■ Text section

================

GitHub - pocketpy/cTensor: Portable Tensor Library with Automatic Differentiation in Modern C

A lightweight neural network library written in C11 for embedded systems.

Overview

cTensor is a compact tensor computation library designed for small client-side devices, such as mobile phones and microcontrollers. The library implements automatic differentiation and dynamic compute graph functionality, allowing for efficient training and deployment of neural networks on resource-constrained devices.

This library was developed as part of GSoC 2025 and has been successfully validated on ARM Cortex-M3 microcontrollers, achieving 90% classification accuracy on the Iris dataset in a bare-metal environment.

Features

Core Infrastructure

Lightweight C11 Implementation: Minimal dependencies for wide compatibility
Automatic Differentiation Framework: Complete gradient computation with backward pass
Dynamic Compute Graph: Efficient computation flow with gradient tracking
Pool-based Memory Management: Efficient memory allocation system for embedded devices

Tensor Operations

Basic Arithmetic: add, subtract, multiply, divide, power (both tensor-tensor and tensor-scalar)

================

■ Data section

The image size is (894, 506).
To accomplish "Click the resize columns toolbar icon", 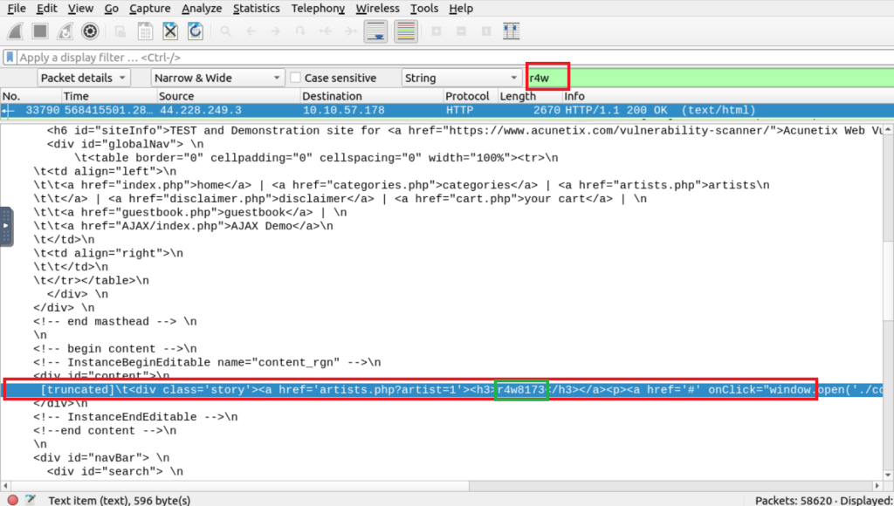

================

■ Required tasks
1. Reproduce word for word the passage of the cTensor page starting at "Core Infrastructure" and ending at "tensor-tensor and tensor-scalar)".
2. Name every feature listed under the "Core Infrastructure" heading of the cTensor page.

■ The results
1.
Core Infrastructure

Lightweight C11 Implementation: Minimal dependencies for wide compatibility
Automatic Differentiation Framework: Complete gradient computation with backward pass
Dynamic Compute Graph: Efficient computation flow with gradient tracking
Pool-based Memory Management: Efficient memory allocation system for embedded devices

Tensor Operations

Basic Arithmetic: add, subtract, multiply, divide, power (both tensor-tensor and tensor-scalar)

2.
Lightweight C11 Implementation
Automatic Differentiation Framework
Dynamic Compute Graph
Pool-based Memory Management